Everything she saw was raw—raw passion, energy, life. 

It felt too much, like an intoxicating flame but the longer it was held, the more damage it brought, the deeper the burns. 

A man, dark brown hair, a charming suave smile with dimples indenting his cheeks had tapped on her shoulder. 

"Hey," he says smoothly, "my buddy and I thought you were lonely by yourself at the bar—" his companion, she scanned his immediate surroundings, was nowhere to be seen, "—and wondered if you'd like to go out dancing. My name's Buck—"

She cuts him off with a polite but tight smile before downing the rest of her drink. 

There is a war they had to win. 

Oddly enough, as she exits, she collects her coat, she sees that the man is joined by his companion, standing at a level best height of the base of his friend's neck. He is skinny, but what strikes her is that he laughs. Over the loud music, it seems, she hears him say, "Ah, look at that—a dame who said no to you, Buck!"

In true American conviction, the brunette gave a smirk, "Hey, I was just trying to get you a date, you jerk."

* * *

She is assigned as the British liaison to Project Rebirth and she thinks she meets the most wonderful man on earth. 

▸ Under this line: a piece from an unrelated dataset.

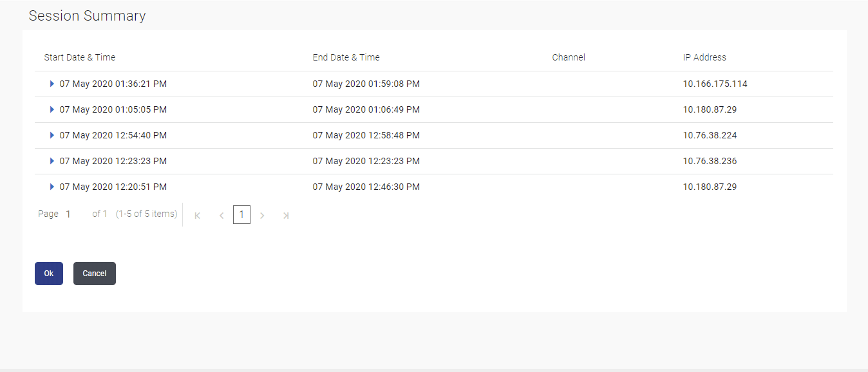Go to first page icon
Screen dimensions: 868x372
coord(198,215)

His name is Steven Grant Rogers, and despite Colonel Phillips wanting Hodge to become the recipient of the experimental super soldier serum, she inwardly smiles when he outsmarts his way to get the flag and she thinks, had the world been different and that there is no war, she would ask him out on a date. 

Her respect for him only grows as she continues to supervise the training regiment of the recruits—Colonel Phillips had given them a test, one she was not aware of, and when she sees the grenade make its way to the line of soldiers, she thinks of Steve and hopes that she makes it in time to throw herself instead. 

But it was Steve, the very same Steve whose fellow recruits had mercilessly bullied him down, had slammed his body to the ground and curled himself upon the explosive in an effort to save those around him. 

And when the shock wore off, when the worry dissipated, she couldn't help the look of awe and admiration at his direction when he wondered if it was a test. 

Because only Steve Rogers, a man of 90-pounds soaking wet, would throw himself into what he assumes is a live grenade and wonders only afterwards if it were a test.

* * *

When Dr. Erskine announces his choice, she couldn't be more happier at the clear candidate. 

And the morning they drive into Brooklyn, the car whizzing past the familiar landmarks of his youth there, she couldn't help but strike up a conversation. 

"Do you have something against running away?" and she asks, the question resonating deep into her because, in some aspect of her quest for the adventure she's dreamed of, the difference she knew she could make, she did, at one point, run. 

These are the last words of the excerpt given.